Topic 1: Building Lean agile Security Risk Management strategies
Brief: In today’s dynamic digital environment, traditional security risk management strategies often fail to keep pace with rapid technological advancements and evolving cyber threats. This presentation will delve into the transformative approach to security risk management adopted at Plaid, focusing on the integration of lean and agile methodologies to foster resilience and enhance business outcomes. By examining the practical challenges and solutions encountered during the development of Plaid's risk management program, attendees will gain insights into effective strategy formulation and implementation that aligns with both security needs and business objectives. Key aspects of our approach include streamlined risk assessment processes, continuous feedback loops, and integration of security practices into the product development lifecycle.

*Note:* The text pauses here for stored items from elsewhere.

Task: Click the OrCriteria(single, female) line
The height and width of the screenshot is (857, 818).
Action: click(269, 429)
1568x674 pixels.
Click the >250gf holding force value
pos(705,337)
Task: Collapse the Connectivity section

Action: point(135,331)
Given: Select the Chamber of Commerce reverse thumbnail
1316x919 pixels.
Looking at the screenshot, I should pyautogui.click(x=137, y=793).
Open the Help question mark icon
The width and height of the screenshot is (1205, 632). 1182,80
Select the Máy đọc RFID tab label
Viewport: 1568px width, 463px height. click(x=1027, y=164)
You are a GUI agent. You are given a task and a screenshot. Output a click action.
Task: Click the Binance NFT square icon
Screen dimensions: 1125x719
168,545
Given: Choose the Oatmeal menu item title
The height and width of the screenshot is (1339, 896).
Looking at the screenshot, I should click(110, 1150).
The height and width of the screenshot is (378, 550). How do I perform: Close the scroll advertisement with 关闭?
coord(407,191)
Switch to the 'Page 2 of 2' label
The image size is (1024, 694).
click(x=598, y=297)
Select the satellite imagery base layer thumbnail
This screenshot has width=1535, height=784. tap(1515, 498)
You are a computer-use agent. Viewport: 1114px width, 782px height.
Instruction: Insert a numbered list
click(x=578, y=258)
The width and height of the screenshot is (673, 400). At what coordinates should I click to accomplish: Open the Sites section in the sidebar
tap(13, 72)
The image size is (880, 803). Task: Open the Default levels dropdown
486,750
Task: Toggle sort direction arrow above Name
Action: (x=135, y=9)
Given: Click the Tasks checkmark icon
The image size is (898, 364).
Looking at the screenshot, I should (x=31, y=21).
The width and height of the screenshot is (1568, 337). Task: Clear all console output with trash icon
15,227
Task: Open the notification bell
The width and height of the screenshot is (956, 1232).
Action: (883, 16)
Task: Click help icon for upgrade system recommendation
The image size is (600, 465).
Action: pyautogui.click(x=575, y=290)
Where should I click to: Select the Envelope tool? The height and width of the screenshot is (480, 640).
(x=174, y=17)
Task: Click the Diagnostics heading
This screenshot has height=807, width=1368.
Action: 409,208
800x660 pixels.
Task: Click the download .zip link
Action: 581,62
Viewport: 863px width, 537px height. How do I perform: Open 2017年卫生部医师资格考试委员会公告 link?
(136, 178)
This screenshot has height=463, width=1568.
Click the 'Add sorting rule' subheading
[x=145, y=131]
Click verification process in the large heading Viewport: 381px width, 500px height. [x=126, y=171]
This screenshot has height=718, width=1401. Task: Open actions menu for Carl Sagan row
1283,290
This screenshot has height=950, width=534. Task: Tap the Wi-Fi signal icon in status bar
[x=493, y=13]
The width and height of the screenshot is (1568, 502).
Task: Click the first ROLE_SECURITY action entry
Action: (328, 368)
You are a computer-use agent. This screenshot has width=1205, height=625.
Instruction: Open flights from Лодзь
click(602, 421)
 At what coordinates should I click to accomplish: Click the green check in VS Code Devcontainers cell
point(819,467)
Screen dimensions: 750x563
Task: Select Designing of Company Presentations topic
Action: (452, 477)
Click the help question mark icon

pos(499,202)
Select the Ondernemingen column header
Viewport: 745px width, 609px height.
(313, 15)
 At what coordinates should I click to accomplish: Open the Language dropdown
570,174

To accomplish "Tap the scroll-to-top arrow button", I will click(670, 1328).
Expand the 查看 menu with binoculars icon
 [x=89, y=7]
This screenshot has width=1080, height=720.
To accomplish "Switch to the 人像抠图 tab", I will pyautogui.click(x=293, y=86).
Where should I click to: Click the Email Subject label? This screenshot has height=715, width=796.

These elements not only expedited response times but also ensured that security measures supported rather than hindered business agility. The presentation will also highlight specific case studies where these strategies directly influenced robust business growth and resilience, providing a blueprint for attendees to adapt these principles to their organizational contexts.
Speaker Bio: Kenneth Moras is a cybersecurity leader, with extensive experience in building GRC teams from the ground up at Plaid and scaling large GRC programs at notable organizations such as Meta and Adobe. His expertise also extends to cyber security consulting for Fortune 500 companies during his time at KPMG.
Topic 2: Techniques to Identify and Resolve Conflict Before it Starts
Brief: Conflict is stressful and can distract you from what is important to you. This is also true in the areas of risk management and audits. Traditional conflict training helps people resolve issues often after the conflict has already exploded. This talk will describe the phases of conflict, recognizing your role in management of the conflict, and tools to facilitate better discussions.
Speaker Bio: Wendy is a Senior Risk Analyst in Cyber Security at HP, Inc. She has worked as an individual contributor, manager, and director in the technology field for over 25 years. For the last 10 years, Wendy has worked in the Security field, earning Certified Information Systems Security Professional (CISSP) and PCI Professional certifications. Earning a Master’s degree in Organizational Management from Fielding University, Wendy specialized in Conflict Resolution, along with a 40 hour Mediation training program from Sacramento State University. In 2022, Wendy became a certified mindfulness instructor and practitioner. In summary, presenting negative security findings is not an easy task. Wendy uses her strong technology background, conflict resolution, mediation and mindfulness skillsets in her profession as a Security Analyst, to mediate conflicts within and across various HP organizations, including teams of senior executives.